Fabrice siffla, visiblement très impressionné par l'histoire de la prostituée.

« —Si vous avez besoin de quoi que ce soit, fit-il, je suis aussi à votre service les filles !

—Merci Fabrice, lui répondit Hapsatou. T'es bien le meilleur. »

  Maggie s'était légèrement éloignée des deux compères afin d'aller observer la salle à travers le hublot de la porte de service. Cameron s'y trouvait encore. Il était assis à une table, en charmante compagnie d'une blonde platine à la poitrine exagérément gonflée et au maquillage beaucoup trop rose pour être élégant.

  Soudain, le visage de Germaine apparut à travers la vitre et Maggie eut juste le temps de se décaler pour ne pas se faire violemment assommer par la porte.

« —C'est quoi ce bazar ? s'énerva la grosse femme.

—C'est une détective privée en mission, chuchota Fabrice en mettant sa main sur le coin de sa bouche comme s'il craignait être entendu par une oreille indiscrète.
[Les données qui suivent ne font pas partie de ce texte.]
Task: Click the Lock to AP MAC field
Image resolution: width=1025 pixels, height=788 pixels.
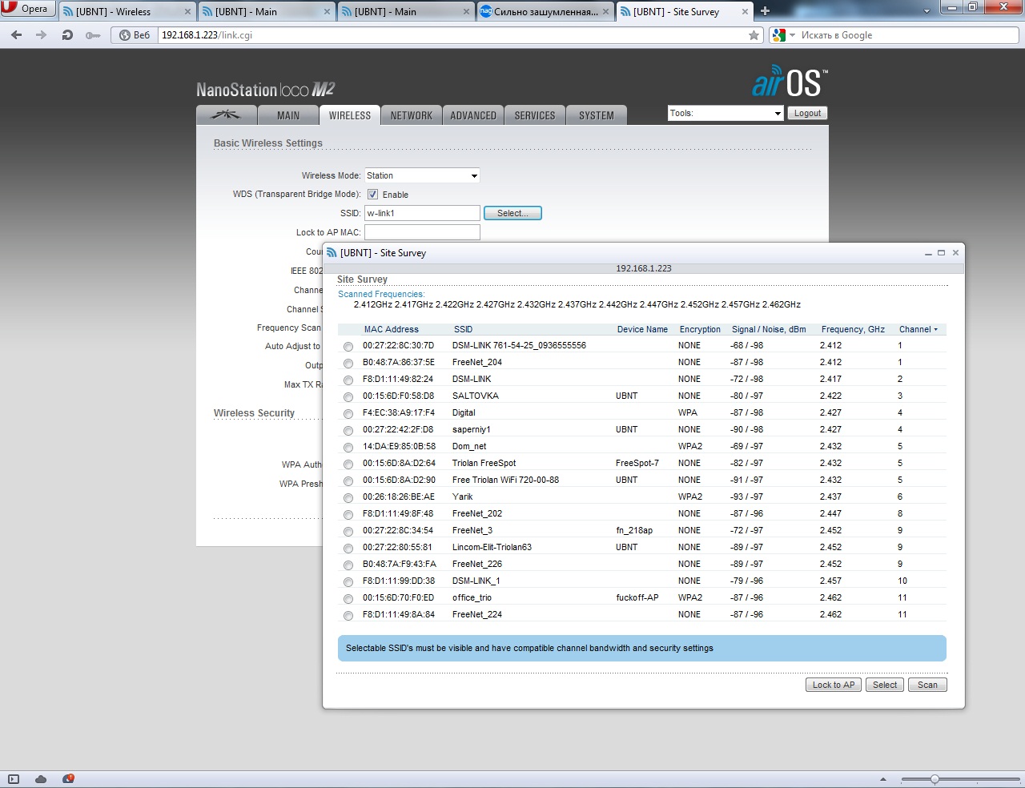Action: pyautogui.click(x=422, y=232)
Elle enquête sur le tueur en série, tu sais, celui qui tue les prostituées et laisse sa carte de visite.

—Dans mon bar ? Qu'est-ce qu'on a à voir avec ça ?

—Je viens d'apercevoir l'un de nos suspects entrer dans votre établissement, lui expliqua la détective avec patience. Afin d'être discrètes, j'ai demandé à Hapsatou s'il existait une autre entrée et elle m'a emmenée ici. Tout est de mon fait, ils ne font que m'aider. »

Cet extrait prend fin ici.